En parallèle, Farès et Abbas Manai mettent en place le programme “Pair for a Pair”. “Pour chaque paire vendue, on reverse le même montant à Vision For A Nation. L’association peut alors financer la formation d’infirmiers qui aideront à détecter les problèmes de vue des populations dans les pays où elle intervient, comme le Rwanda et le Ghana (et bientôt le Nigéria et l’Asie du sud-est, ndlr), fournir des lunettes ou des gouttes pour les yeux ou encore acheter du matériel médical”.
Si l’aventure Bloobloom a commencé en ligne en 2018, les deux chefs d’entreprise ont vite décidé d’ouvrir des boutiques. “On souhaitait proposer des examens ophtalmologiques en magasin pour que l’expérience soit complète”, explique Farès Manai, avant d’ajouter, “être présent physiquement, c’est aussi permettre aux clients de voir les lunettes de manière tridimensionnelles, et à la marque de s’exprimer, d’offrir des expériences nouvelles”. La première boutique voit le jour à Carnaby Street en octobre 2021, puis une deuxième s’ensuit à Marylebone Village en mai 2022 et enfin une troisième à Westfield White City, ouverte le 25 mars dernier. “On a toujours fonctionné selon la demande de nos clients”, avance Farès Manai.

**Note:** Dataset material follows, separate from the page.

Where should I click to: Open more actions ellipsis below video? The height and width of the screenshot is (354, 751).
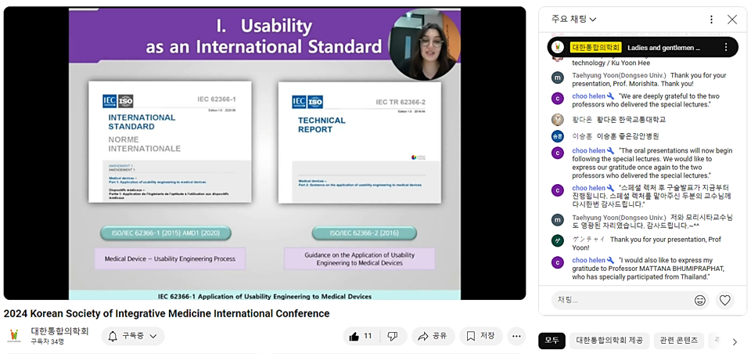tap(516, 336)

Mais dans l’optique de s’internationaliser dans le futur, les frères ont estimé qu’il leur fallait une vitrine plus grande. D’où l’ouverture d’un flagship, et pas n’importe où : à Covent Garden. Un quartier central mais aussi touristique. “Specsavers possède 900 magasins au Royaume-Uni, sans n’a pas une grosse présence en ligne. Notre but n’est pas de les concurrencer, mais on imagine ouvrir à terme une cinquantaine de boutiques dans le pays pour couvrir une bonne partie du territoire tout en lançant à chaque fois des nouvelles expériences en magasin”. Puis, après la conquête britannique, les frères Manai se verraient donc bien traverser l’Atlantique, destination les Etats-Unis. Mais n’en oublient pas pour autant l’autre côté de la Manche avec en ligne de mire la France.